SUPPLIED INFORMATION: Begin

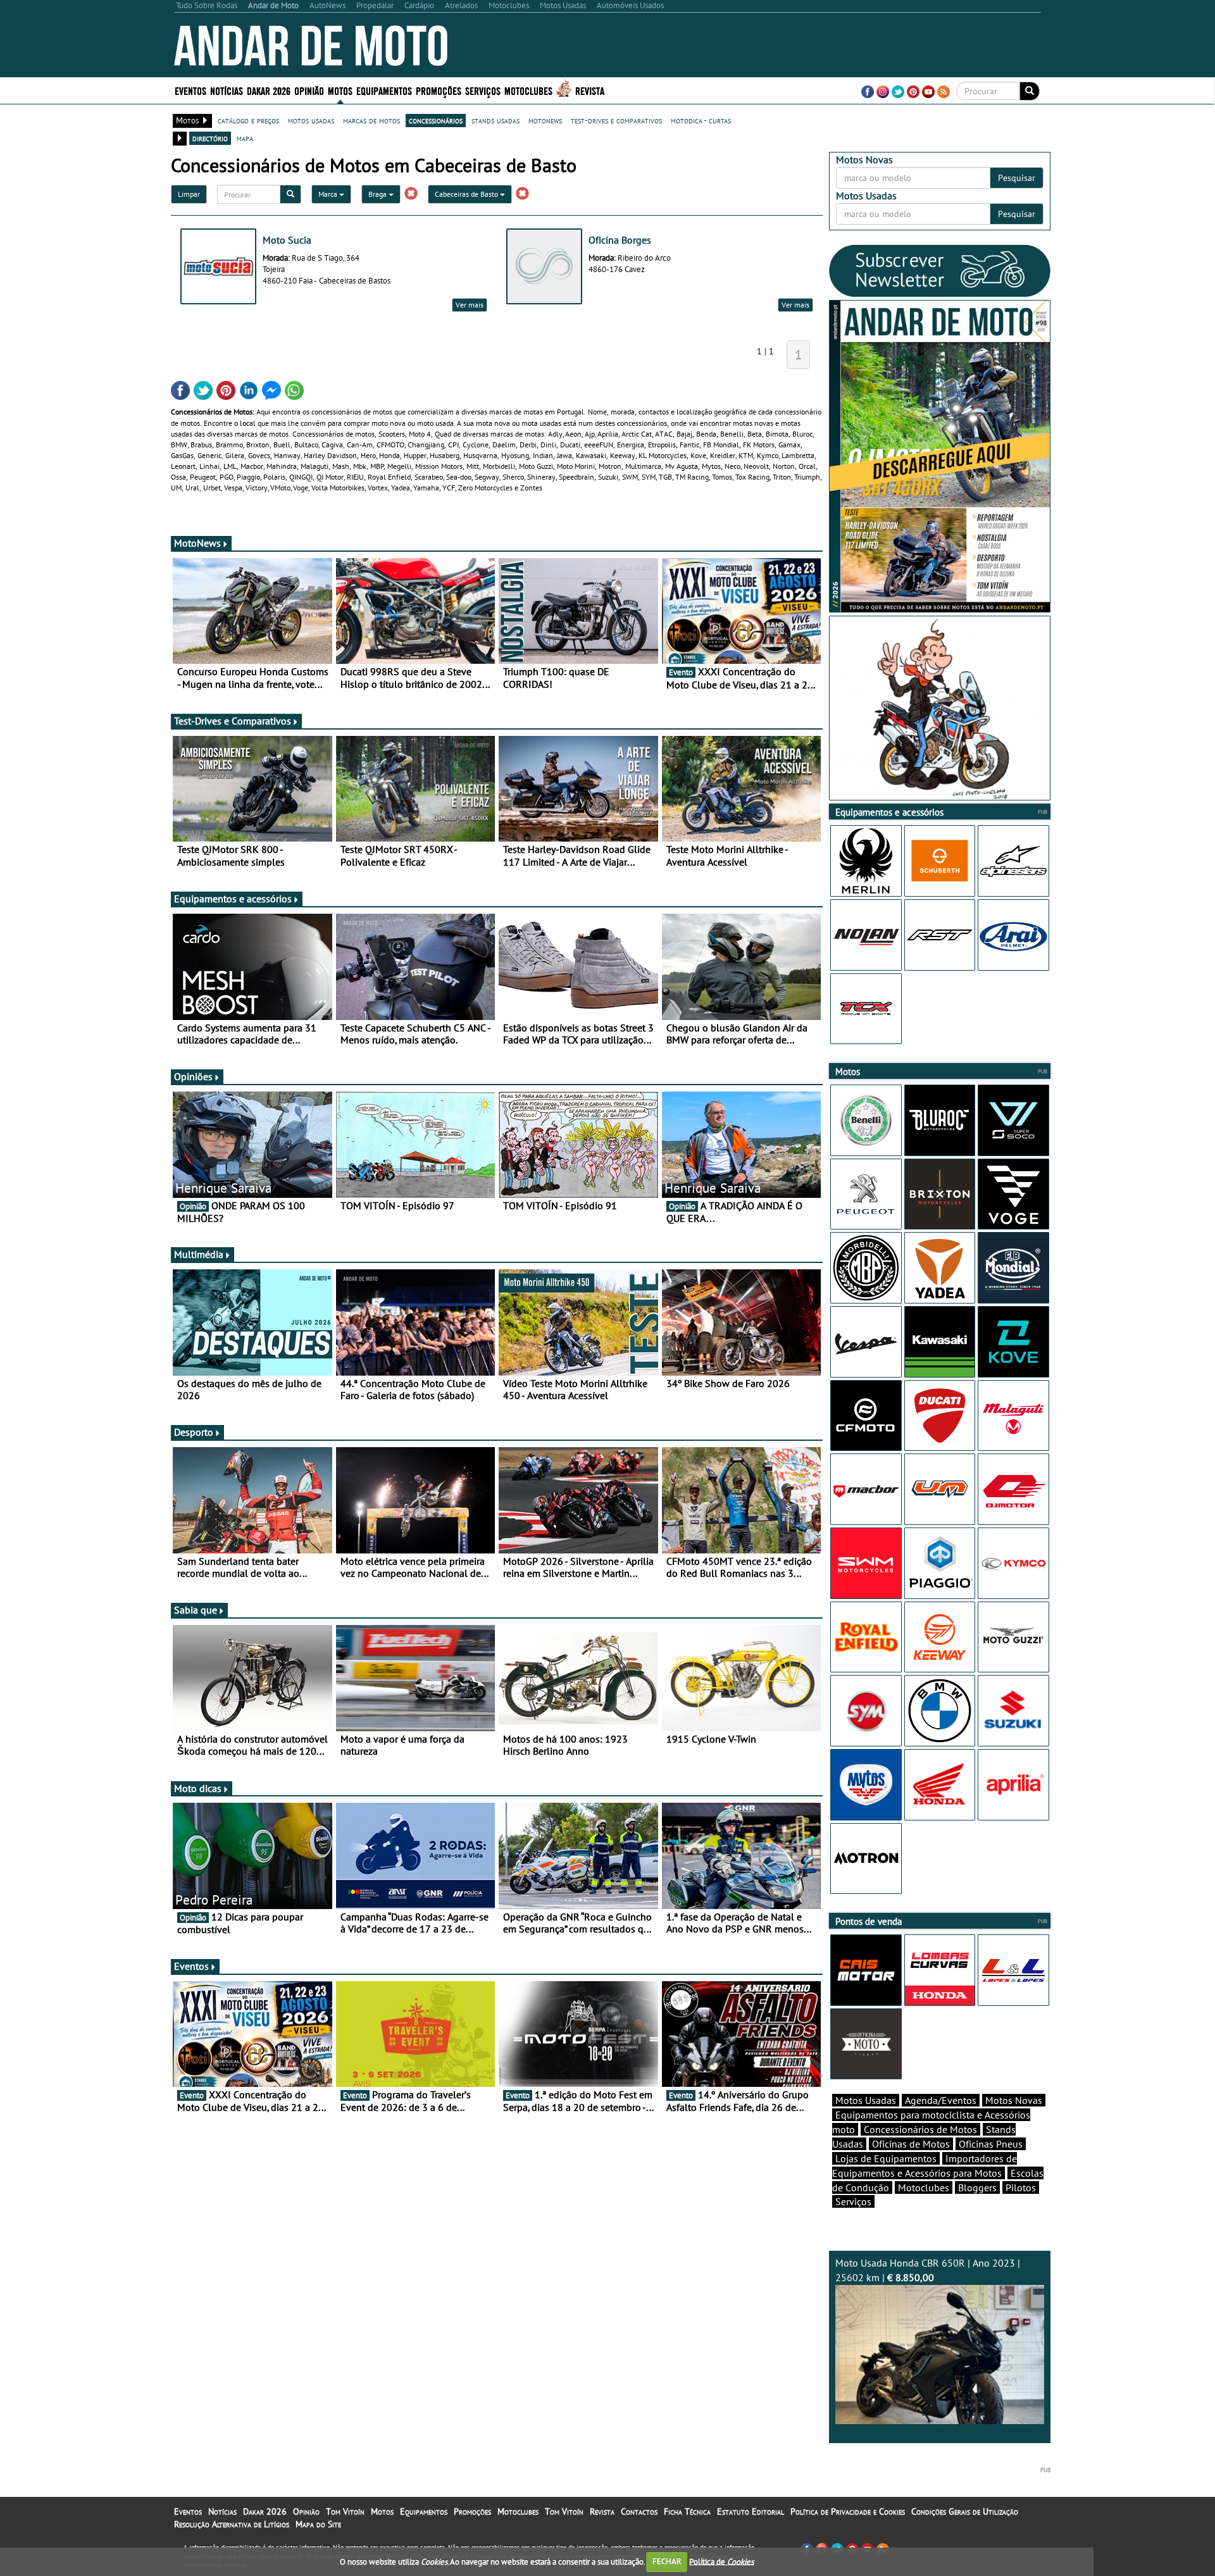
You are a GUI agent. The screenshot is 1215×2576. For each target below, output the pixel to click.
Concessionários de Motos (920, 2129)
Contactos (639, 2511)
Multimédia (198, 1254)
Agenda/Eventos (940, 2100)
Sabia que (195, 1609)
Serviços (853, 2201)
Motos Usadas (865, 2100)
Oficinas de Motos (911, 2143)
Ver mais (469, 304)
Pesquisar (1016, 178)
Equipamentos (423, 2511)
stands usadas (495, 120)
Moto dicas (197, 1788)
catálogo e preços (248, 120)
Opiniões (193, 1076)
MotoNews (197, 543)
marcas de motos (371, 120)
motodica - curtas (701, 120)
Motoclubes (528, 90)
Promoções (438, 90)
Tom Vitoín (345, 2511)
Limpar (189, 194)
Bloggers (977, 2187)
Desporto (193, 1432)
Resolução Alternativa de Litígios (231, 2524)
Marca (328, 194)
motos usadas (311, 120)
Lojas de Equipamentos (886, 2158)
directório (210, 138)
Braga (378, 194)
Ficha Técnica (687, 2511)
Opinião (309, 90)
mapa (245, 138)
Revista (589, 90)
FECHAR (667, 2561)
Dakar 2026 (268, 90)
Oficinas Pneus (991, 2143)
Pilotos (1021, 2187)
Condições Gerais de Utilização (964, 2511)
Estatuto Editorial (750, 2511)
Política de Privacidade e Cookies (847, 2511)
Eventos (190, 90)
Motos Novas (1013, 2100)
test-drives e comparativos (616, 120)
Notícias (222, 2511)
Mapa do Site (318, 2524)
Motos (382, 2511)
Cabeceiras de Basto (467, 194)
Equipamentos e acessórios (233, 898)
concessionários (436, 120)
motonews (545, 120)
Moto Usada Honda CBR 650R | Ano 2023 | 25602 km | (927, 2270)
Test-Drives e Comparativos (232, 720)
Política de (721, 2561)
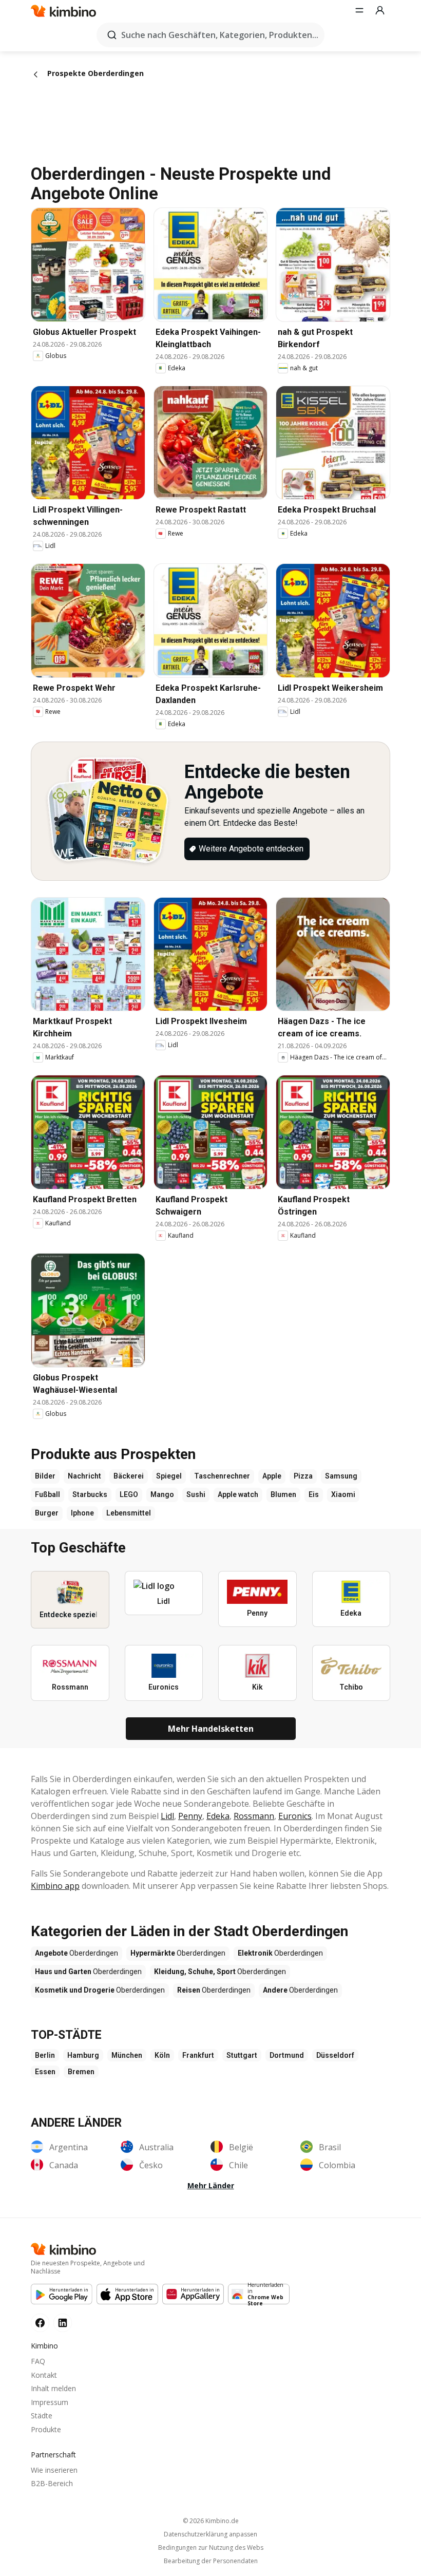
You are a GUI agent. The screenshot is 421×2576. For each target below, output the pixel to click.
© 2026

SUPPLIED INFORMATION: End

### EXERCISE BRIEF
In the material above, find each line that contains the word "agent", and select it.

### SOLUTION TO THE EXERCISE
You are a GUI agent. The screenshot is 1215×2576. For each target below, output the pixel to click.
You are a GUI agent. The screenshot is 421×2576. For each target below, output the pixel to click.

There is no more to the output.